Stockholm-based illustrator Ingela P Arrhenius tells us what inspires her work, where she’d like to go in a time machine, and how an invasion of shampoo bottle and yoghurt pot people are slowly taking over her studio with no sign of a retreat…
1. What’s the first piece of art you can remember making?
We had a big cupboard in my kitchen filled with fun artistic materials when I was kid. I remember making a lot of different characters in clay; rock artist, priest, cowboy etc. It is fun when I think of it because I still like that theme, I have done several “character products”, like my 3D Character puzzle, Mix and Match game. And of course my own projects like all the wood block figures and painted bottles.
2. Who would play you in the movie of your life?
I said this question out loud, sitting by the kitchen table and my 16 year old son is sitting here aswell doing his homework, and he immediately said Partricia Arquette.
Good choice, I’ll take that.
3. Do you have time for personal projects, if so, what are you making right now?

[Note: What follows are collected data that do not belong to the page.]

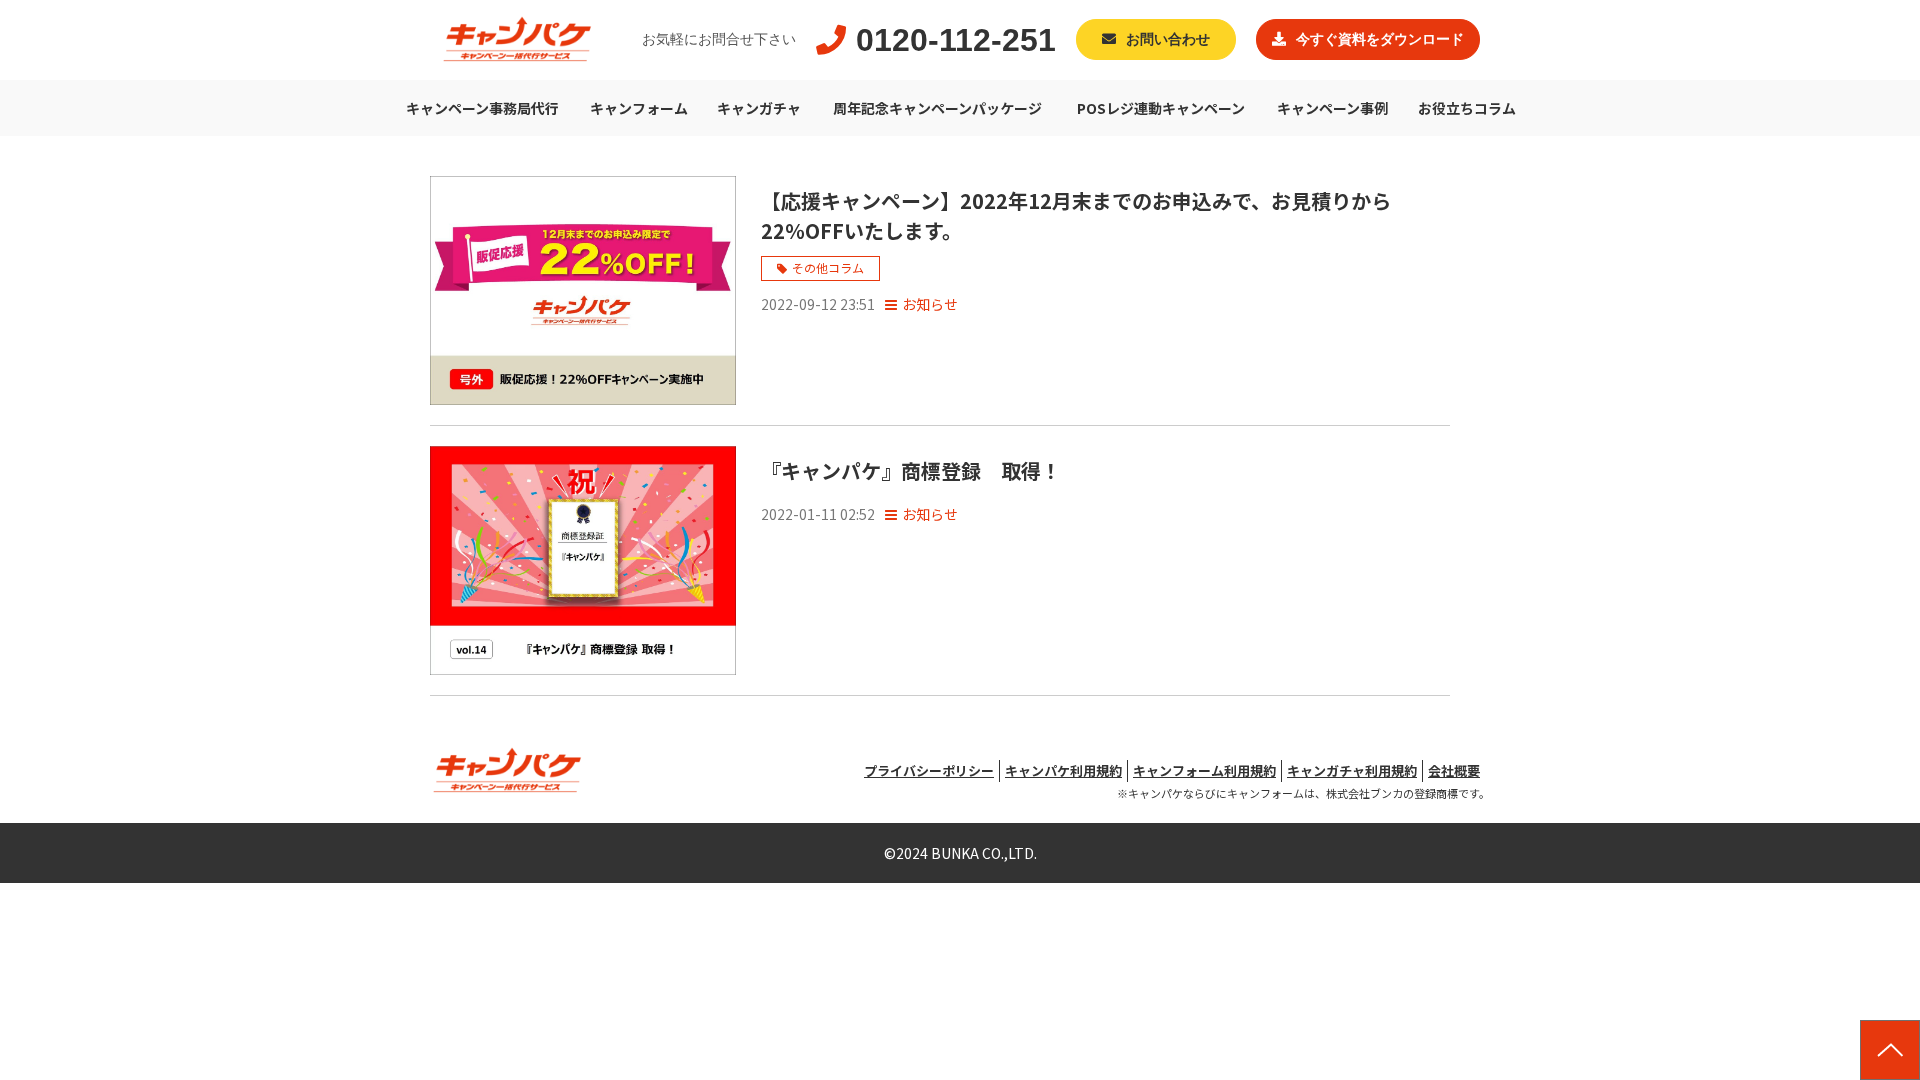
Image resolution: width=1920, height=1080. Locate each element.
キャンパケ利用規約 (1063, 770)
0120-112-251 (956, 40)
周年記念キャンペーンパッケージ (937, 108)
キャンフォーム (639, 108)
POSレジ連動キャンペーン (1161, 108)
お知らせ (930, 304)
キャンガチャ (759, 108)
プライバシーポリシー (929, 770)
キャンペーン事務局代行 (482, 108)
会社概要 (1454, 770)
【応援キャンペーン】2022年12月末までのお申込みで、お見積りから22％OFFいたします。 (1076, 215)
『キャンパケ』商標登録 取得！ (911, 470)
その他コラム (828, 267)
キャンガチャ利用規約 (1352, 770)
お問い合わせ (1168, 39)
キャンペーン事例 (1332, 108)
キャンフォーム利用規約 (1204, 770)
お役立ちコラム (1467, 108)
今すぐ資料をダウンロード (1380, 39)
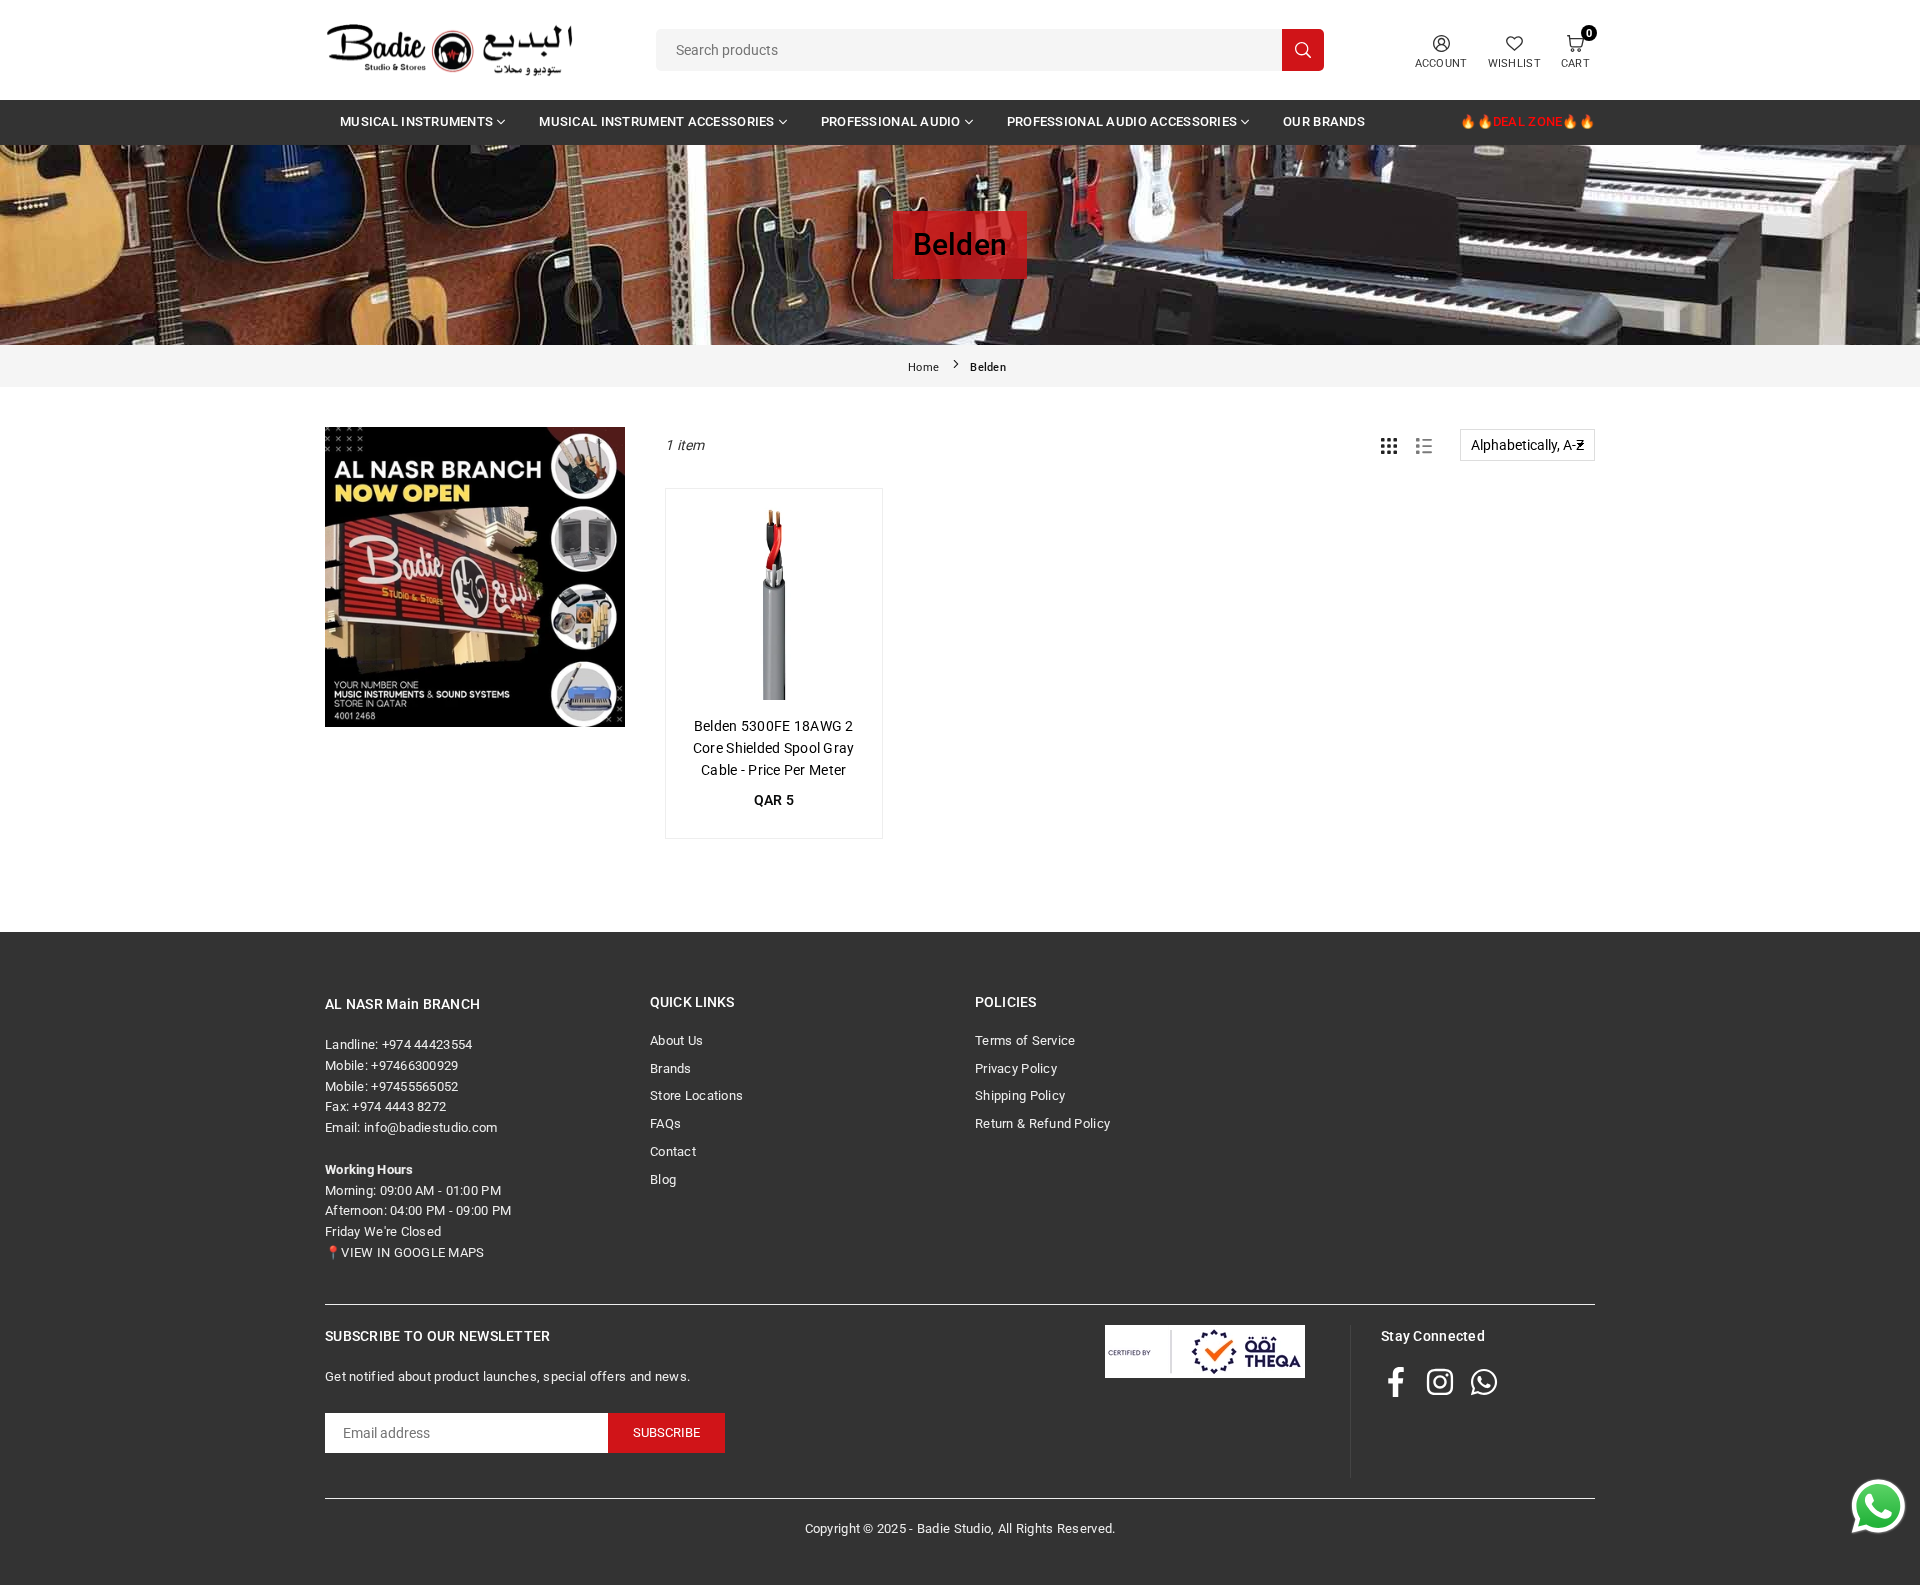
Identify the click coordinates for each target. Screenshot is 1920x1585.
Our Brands (1324, 121)
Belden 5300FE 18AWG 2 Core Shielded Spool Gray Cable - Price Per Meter (774, 748)
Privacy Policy (1016, 1068)
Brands (671, 1068)
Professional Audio (891, 121)
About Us (676, 1040)
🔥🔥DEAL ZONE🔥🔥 (1527, 121)
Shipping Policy (1020, 1095)
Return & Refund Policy (1042, 1123)
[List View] (1424, 445)
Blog (663, 1179)
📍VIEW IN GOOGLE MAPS (405, 1252)
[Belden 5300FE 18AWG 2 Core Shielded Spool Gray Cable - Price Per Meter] (774, 597)
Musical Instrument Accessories (656, 121)
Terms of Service (1025, 1040)
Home (923, 367)
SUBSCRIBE (666, 1432)
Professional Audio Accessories (1122, 121)
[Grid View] (1389, 445)
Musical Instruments (416, 121)
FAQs (665, 1123)
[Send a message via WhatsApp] (1878, 1506)
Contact (673, 1151)
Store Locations (696, 1095)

Yes I do. Even though I have a lot to do, I often have a personal project alongside the assignments. My latest one was painting a lot of empty packages for an exhibition in Brooklyn, NY. Right now I feel I want to make things in clay, just simple clay that I can work with at home. And I feel like painting again, big paintings. To get a contrast to my strict graphic computer style.
4. When are you happiest?
I have different things that make me happy, in different ways. Sitting on the sofa with my whole family (husband, two teenage boys and my dog) makes me very happy and peaceful. Running on a treadmill will loud music through the headphones makes me so happy I want to dance and run at the same time. Sitting by the kitchen table, painting on a used yoghurt bottle, listening to the radio with the dog on my feet makes me happy and inspired.
5. The 50s and 60s clearly influence your work. What is it about the past that captures your imagination?
Well it is just that I think the aestethics are genius; the colours, shapes, graphic design, playfulness etc. It’s like it doesn’t get any better than that.
6. What 5 things can’t you live without?
If we skip family and pet here (because I guess they are not Things :)) it is:
Reading glasses (boring but very true)
My running shoes
7. We love your hand painted recycled packaging, tell us more about them, do you plan to do anything with your growing collection?
It started as a project for an exhibition. An illustrator friend and I went to Brooklyn for an exhibition. I wanted to bring something handmade, something more than just work and printed material so I started to paint on used bottles, both because I think recycling is a good theme and also because I love painting characters. I continued after the exhibition because when I see a fun shape I can’t hold myself back. But now they are taking over my studio so I have to stop! Maybe I will have a small exhibition and sell them in my studio.
8. If you had a time machine that could take you anywhere, where would you go and what would you do?
I would go back to the turn of the century and hang around with Picasso, Giacometti and other painters and writers at Cafe de Flore in Paris. It is so cool to think that so many people sat there at the same time, people that would have such an impact on art and literature history. Saturdays we would spend in Gertrude Steins apartment discussing art and drinking wine.
9. You’ve said that children’s books are an inspiration to you. What was your favourite children’s book growing up?
The one I remember the most is What Do People Do All Day by Richard Scarry. I loved all the details, animals, professions, houses etc.
10. Your designs have been applied to many different mediums – Homeware, toys, stationery, children’s clothing, books. What’s next for you and what’s your ideal project?
Right now I am working on tableware, posters and several children’s books for the French market. An ideal project is where I get a brief with a theme but with lots of freedom.
I would love to work more with ceramic pieces; vases, figurines etc, that is still a field to explore.